This article was originally published in The MuscleTalker December 2010 edition
Last year it was stuffing, so for this year's Christmas newsletter it is another traditional Christmas food: cranberry. Cranberries are a group of evergreen dwarf shrubs, they are found in acidic bogs throughout the cooler parts of the Northern Hemisphere. The flowers are dark pink, with distinctive petals and the fruit is a berry which is initially white, turning red when ripe.
Cranberries are available fresh or as processed products, such as juice, sauce and for a snack, dried. Cranberry sauce is the traditional condiment choice for Christmas and the American Thanksgiving meals.
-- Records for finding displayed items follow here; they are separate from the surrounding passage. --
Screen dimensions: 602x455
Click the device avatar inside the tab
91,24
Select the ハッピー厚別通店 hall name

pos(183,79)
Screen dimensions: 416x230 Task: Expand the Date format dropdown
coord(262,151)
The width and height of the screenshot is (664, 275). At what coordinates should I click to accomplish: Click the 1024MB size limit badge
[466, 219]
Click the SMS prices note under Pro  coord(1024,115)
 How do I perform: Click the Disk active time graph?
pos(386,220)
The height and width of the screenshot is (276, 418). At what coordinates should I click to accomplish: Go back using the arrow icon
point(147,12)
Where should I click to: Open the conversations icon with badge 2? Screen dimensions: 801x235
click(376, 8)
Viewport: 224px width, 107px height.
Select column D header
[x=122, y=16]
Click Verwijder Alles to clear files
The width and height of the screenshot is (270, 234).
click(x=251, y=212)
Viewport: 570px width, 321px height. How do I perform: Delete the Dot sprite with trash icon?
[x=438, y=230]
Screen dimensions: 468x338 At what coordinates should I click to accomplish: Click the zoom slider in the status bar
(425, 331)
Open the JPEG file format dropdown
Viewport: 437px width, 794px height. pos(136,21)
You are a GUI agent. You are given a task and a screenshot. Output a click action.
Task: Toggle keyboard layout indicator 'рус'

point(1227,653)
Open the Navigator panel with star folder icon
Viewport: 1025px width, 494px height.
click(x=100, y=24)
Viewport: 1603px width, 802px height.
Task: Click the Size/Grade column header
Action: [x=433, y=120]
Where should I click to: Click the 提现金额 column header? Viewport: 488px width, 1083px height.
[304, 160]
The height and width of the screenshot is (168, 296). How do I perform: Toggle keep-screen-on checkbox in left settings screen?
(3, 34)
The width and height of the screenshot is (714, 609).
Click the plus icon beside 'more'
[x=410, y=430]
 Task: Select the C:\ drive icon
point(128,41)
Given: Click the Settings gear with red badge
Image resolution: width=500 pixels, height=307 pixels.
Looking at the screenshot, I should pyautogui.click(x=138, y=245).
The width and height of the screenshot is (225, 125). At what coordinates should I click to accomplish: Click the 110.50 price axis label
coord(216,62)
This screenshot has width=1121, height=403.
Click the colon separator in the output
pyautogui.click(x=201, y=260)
The majority of health professionals believe there is a clear association between a diet which is high in fruit and vegetables and a low risk of chronic disease. Cranberry is a healthy fruit that is often over looked; they contain the most antioxidant phenols compared to 19 commonly eaten fruits. Recent research shows that these significant amounts of antioxidants and other phytonutrients may help protect against heart disease, cancer and other diseases.
Cranberry juice is more commonly used for urinary infections; they contain proanthocyanidins (PACs) that can prevent the adhesion of certain types of bacteria, including E. coli, associated with urinary tract infections, to the urinary tract wall. The anti-adhesion properties of cranberry may also inhibit the bacteria associated with stomach ulcers and gum disease.
If you have a relaxed approach to your diet over the festive period then pile on the cranberry sauce, it will make you feel better about the rest of the meal!